▶ What this task involves: Write the next part of the newsletter extract below on 2009-10 SMSF taxation statistics, beginning after its final sentence.
==== Extract provided ====
Welcome to our first newsletter, we hope you find it informative as well as our <FREE ADVICE website> dedicated to SMSF’s:  

Taxation statistics 2009-10 now available

In April 2012 the ATO released the most recent edition of its most comprehensive statistical publication, Taxation statistics 2009-10. The 2009-10 income year’s statistics included:

  • 377,693 funds lodged returns, a 4.8% increase from 2008-09
  • funds reported total income of $112.1 billion, a 2.4% decrease from 2008-09
  • total fund eductions were $35.5 billion, a 19.3% decrease from 2008-09
  • funds were liable for $7.2 billion in net tax, a 26.7% increase from 2008-09.

By 30 June 2011, there were:

  • 460,545 super funds
  • approximately 1.4 million registered employers
  • $1.34 trillion in total assets held by super funds.

For more information, on SMSF growth, Investments, members income, member balances, rollovers please refer to our website on <ATO statistics>.
==== Provided records ====
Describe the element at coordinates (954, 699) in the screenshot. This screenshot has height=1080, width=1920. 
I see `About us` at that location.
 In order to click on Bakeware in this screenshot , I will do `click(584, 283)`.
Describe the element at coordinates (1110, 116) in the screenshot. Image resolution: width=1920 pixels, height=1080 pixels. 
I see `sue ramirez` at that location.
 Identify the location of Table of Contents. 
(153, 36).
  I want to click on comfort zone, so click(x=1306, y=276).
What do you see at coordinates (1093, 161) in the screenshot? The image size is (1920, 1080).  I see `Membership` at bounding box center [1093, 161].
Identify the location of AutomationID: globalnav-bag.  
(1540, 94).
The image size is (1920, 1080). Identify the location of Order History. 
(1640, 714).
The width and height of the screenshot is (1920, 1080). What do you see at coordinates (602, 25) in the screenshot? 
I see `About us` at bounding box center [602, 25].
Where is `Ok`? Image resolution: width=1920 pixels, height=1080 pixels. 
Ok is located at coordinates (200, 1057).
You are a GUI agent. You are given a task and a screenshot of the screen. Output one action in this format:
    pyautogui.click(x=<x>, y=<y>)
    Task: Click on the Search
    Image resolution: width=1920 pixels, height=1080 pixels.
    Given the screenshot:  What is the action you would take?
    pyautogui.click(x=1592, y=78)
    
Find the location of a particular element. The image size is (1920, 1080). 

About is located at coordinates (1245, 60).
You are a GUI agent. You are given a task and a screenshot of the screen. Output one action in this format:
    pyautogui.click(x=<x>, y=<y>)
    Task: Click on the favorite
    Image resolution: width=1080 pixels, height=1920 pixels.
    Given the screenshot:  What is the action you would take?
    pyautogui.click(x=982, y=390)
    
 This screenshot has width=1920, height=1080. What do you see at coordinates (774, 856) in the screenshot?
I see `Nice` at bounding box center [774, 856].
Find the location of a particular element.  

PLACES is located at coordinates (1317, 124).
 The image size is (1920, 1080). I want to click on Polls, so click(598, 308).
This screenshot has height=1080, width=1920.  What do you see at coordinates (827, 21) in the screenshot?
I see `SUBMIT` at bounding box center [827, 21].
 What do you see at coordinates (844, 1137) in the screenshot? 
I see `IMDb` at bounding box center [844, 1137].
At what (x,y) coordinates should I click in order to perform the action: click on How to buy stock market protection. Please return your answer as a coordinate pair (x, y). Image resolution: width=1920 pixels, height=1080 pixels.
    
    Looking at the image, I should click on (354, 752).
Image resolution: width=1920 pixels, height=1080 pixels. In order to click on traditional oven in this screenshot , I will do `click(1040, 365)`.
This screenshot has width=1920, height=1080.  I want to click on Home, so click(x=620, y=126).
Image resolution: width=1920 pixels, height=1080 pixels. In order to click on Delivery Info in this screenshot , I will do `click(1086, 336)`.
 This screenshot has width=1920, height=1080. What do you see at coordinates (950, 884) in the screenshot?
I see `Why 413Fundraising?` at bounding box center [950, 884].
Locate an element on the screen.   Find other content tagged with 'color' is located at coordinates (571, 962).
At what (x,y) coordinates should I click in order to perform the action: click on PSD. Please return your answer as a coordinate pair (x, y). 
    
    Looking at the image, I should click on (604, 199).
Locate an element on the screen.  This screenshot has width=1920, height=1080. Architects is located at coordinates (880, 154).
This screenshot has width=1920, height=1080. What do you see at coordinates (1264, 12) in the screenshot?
====
▶ Written response:
Independent Audit Reports and Auditors of SMSF’s

Expect the updated independent audit report for reporting periods on or after 1 July 2011. The new audit report is available on our <AuditOf SMSF.com.au/Auditor Checklist webpage>.   The proposed Stronger Super reforms, has been adopted, and has changed the eligibility requirements to be an approved auditor.  The ATO have released a label in the income tax return to provide an Approved SMSF auditor number (SAN). Registrations for Auditors is not available until 13 January 2013 and must be in place by 30 June 2013, therefore the label or field is not required to be completed until after 30 June 2013 but van be completed if the auditor has the number at the time of lodgement of the income tax return.  For more on the registration process see <who should audit a SMSF>


Proportioning Rule

SMSFs are not using the proportioning rule correctly. Trustees of SMSFs should note that it is important to work out the tax-free and taxable components of a super benefit when it is paid. The proportioning rule is used to work out these components.  The proportioning rule was introduced on 1 July 2007, and ensures that a benefit to a member is comprised of a taxable and tax-free component, which is in proportion to the taxable and tax-free components in their super interest.  To apply the proportioning rule, trustees should follow these steps:

  • Work out the taxable and tax-free proportions of the current super interest in the fund.
  • Apply these proportions to the benefit which is being paid.

For an Example see the <Proportioning Rule Example>.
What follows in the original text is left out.